J'avais promis de faire une petite recension après ma lecture de Fukushima : chronique d'un accident sans fin. J'ai un peu tardé ayant beaucoup à faire ( et lire), mais la voici.
Cet album à la fois narratif et documentaire nous propose un récit détaillé de la catastrophe de Fukushima du vendredi 11 au mardi 15 mars 2011 à partir du témoignage de son directeur Masao Yoshida devant la commission d'enquête chargée quelques mois plus tard d'éclaircir les circonstances et les chaines de causalité qui ont conduit du séisme initial à l'un des plus grands désastres de l'histoire du nucléaire civil.

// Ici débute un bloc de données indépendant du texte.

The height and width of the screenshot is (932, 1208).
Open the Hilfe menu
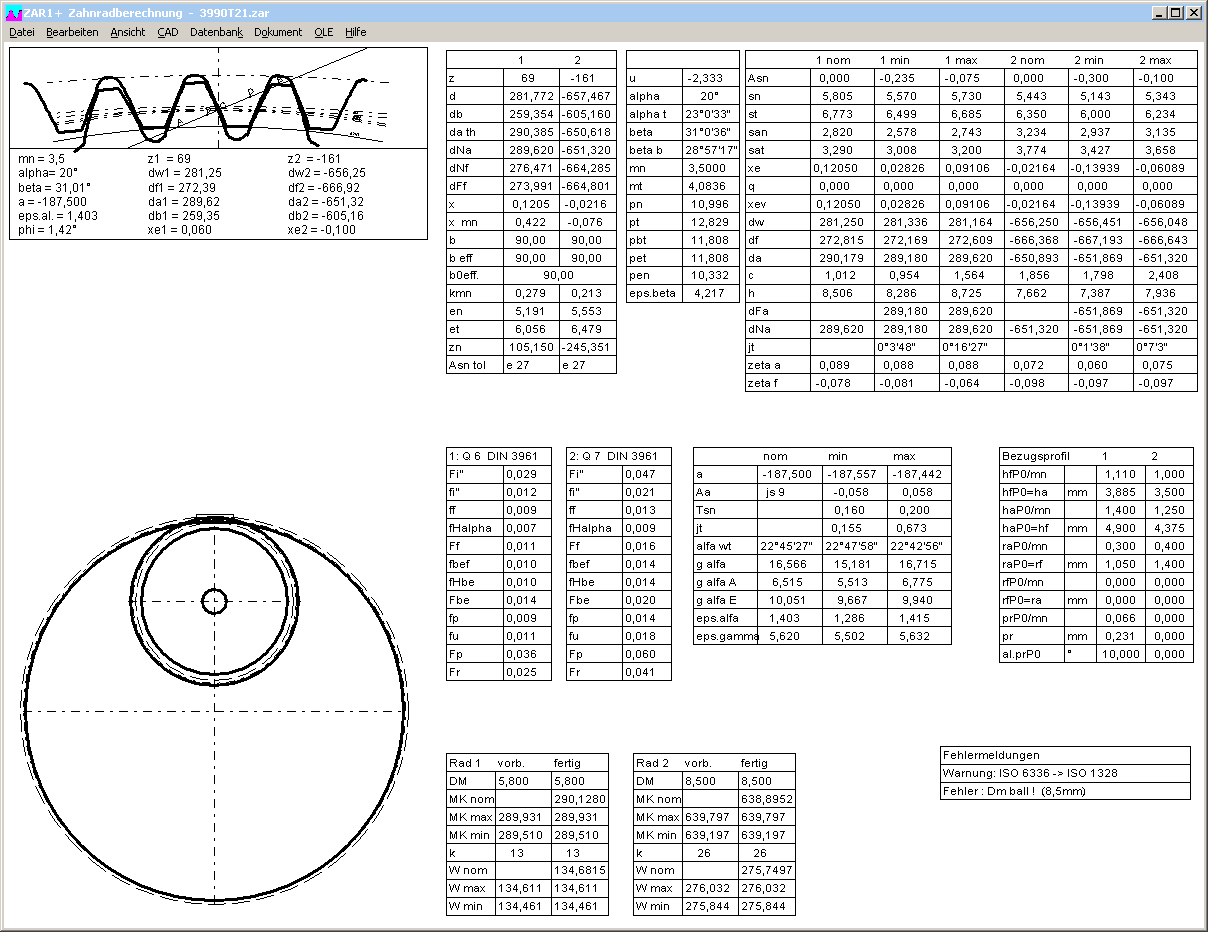[x=356, y=32]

L'ouvrage est accompagné d'un très bon dossier illustré de photographies et de schémas qui permet de bien comprendre tous les aspects techniques de l'événement.

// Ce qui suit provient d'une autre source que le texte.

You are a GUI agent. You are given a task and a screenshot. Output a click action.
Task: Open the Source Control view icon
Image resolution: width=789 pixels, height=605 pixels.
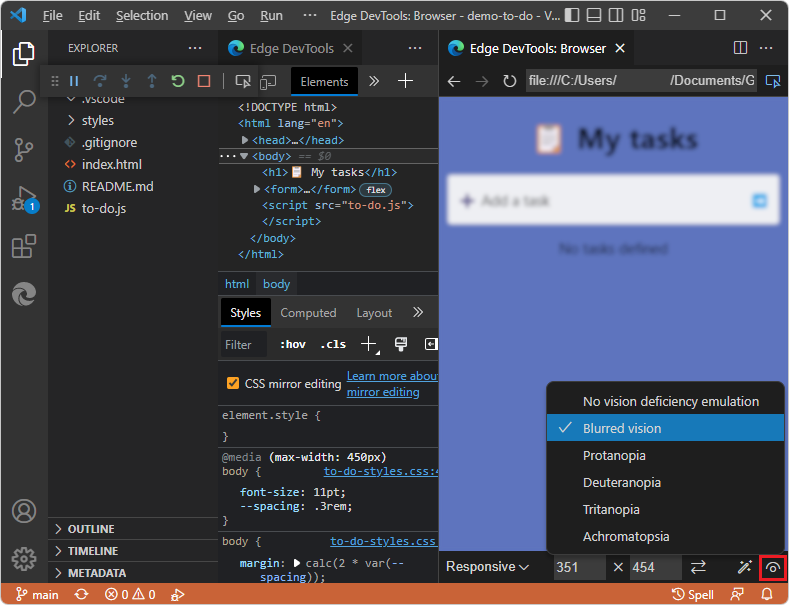pos(24,150)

Ce récit est donc une chronique qui nous place au coeur de Fukushima et nous permet de vivre avec les personnages ce qui s'est déroulé au fur et à mesure des incidents provoqués par le tremblement de terre et le tsunami jusqu'à une situation pratiquement ingérable. On y apprend de quelle façon, contrairement aux affirmations qui ont circulé à l'époque, le directeur de la centrale, Masao Yoshida, auquel l'album est dédié, ainsi qu'"à toutes les victimes passées, présentes et à venir de Fukushima", a fait preuve d'un courage et d'un engagement sans failles dans le double but de préserver ses hommes et d'enrayer l'accident avant qu'il n'atteigne des proportions irréversibles, n'hésitant pas à sacrifier sa propre vie alors que ni la société d'exploitation Tecpo, ni le le premier ministre japonais de l'époque ne font preuve d'autre chose d'humanité et de compétence.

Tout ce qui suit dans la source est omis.